Black pepper: The heated debate about how best to use it

It should be ground freshly – but should the steak be seasoned before or after frying?

It seems the French are too blame for putting salt and pepper together. Photograph: Getty Images
It seems the French are too blame for putting salt and pepper together. Photograph: Getty Images

"The devil is in the details" is an idiom whose truth always pops up when investigating food. What seemed simple at first turns out to be a complex social and historical phenomenon. Take black pepper, for instance. We use it habitually, sprinkling it on our steaks, salads and sandwiches. But why is this? And why black pepper? Why not white or green or pink or the many other types of pepper (such as Sichuan, java or tellicherry) that are detailed in the 2016 book Pepper All around the World: Stories and Spices. Asia accounts for 45 per cent of the production, with Europe and North America consuming 40 per cent of the world's total.

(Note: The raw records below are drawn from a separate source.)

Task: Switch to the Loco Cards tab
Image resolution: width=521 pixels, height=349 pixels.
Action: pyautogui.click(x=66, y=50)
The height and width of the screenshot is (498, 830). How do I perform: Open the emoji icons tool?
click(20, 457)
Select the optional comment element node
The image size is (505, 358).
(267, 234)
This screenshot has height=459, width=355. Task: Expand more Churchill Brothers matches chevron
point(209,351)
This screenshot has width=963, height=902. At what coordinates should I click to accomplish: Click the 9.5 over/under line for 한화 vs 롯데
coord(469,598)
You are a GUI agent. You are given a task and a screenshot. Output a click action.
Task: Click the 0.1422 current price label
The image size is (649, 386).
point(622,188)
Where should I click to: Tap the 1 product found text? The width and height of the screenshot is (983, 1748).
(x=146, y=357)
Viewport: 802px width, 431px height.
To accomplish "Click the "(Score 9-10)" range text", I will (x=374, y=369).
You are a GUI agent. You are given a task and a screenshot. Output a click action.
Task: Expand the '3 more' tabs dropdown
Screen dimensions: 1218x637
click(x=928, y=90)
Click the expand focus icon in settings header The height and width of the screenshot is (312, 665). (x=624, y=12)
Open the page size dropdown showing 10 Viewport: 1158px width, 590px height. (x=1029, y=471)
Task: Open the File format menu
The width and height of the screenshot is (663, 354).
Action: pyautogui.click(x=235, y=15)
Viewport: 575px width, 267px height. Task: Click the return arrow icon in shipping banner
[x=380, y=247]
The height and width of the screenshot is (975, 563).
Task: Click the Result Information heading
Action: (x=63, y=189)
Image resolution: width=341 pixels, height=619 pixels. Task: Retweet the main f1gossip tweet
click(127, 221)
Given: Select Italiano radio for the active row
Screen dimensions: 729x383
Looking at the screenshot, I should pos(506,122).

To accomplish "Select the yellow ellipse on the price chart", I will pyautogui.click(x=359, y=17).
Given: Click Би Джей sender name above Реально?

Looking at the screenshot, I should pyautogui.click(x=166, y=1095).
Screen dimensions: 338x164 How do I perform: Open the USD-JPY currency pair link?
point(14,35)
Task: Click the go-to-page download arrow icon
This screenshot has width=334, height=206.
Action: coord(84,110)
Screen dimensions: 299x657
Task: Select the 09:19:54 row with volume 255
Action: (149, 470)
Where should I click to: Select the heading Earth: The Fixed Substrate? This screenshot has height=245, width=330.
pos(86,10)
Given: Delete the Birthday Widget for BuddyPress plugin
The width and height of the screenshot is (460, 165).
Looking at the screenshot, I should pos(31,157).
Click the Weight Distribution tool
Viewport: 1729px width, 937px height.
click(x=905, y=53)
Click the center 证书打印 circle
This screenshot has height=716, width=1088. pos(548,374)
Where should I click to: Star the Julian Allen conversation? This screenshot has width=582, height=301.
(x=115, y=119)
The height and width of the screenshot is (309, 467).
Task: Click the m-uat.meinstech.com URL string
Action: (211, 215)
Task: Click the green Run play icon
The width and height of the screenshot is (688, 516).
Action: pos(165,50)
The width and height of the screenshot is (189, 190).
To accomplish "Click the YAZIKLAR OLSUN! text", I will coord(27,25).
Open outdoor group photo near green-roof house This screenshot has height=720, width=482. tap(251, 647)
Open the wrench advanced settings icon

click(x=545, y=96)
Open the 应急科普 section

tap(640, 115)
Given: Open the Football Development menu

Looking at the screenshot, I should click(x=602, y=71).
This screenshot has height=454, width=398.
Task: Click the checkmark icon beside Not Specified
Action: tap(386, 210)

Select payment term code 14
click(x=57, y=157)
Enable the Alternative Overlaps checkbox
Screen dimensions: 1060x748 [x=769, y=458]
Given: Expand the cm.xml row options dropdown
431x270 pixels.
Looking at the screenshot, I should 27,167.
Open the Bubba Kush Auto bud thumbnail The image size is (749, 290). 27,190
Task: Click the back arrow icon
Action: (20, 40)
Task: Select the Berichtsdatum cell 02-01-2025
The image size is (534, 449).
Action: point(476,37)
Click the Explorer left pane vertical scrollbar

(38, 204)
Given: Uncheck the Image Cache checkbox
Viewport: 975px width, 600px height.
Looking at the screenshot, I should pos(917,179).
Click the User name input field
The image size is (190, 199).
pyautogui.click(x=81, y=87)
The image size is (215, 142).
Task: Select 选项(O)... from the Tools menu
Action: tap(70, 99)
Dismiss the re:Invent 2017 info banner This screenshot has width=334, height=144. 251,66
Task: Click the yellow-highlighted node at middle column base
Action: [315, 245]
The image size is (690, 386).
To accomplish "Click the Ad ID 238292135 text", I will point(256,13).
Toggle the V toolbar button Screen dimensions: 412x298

Pepper, which comes from the Sanskrit word pali, is a dried fruit, a berry to be specific, that adds heat or piquancy to your meal. It is spice. It changes the flavour of your food. It is nothing like salt, which it is often paired with. It seems the French are to blame, putting salt and pepper together as the "king of the spices". You can't really blame them: up until the 17th century, a spice was anything that came from afar, such as rice, sugar or salt.

What is it that makes steak and pepper work so well? Do you put it in before frying or after? Should it be ready-ground or ground freshly from the mill? While the jury will certainly be in favour of freshly ground from the mill, it seems it is out on whether to season before or after frying. Putting it on before runs the risk of burning, but putting it on after misses the chance to fuse the piquancy if the pepper with the caramelisation of the steak’s surface.

While the issue of putting pepper on before or after cooking is in flux, the addition of salt before cooking is usually a given. Though not for French molecular chemist and chef Hervé This, who recommends not salting the meat “because the phenomenon of osmosis causes the juices to escape the meat when muscular fibres are cut and open”.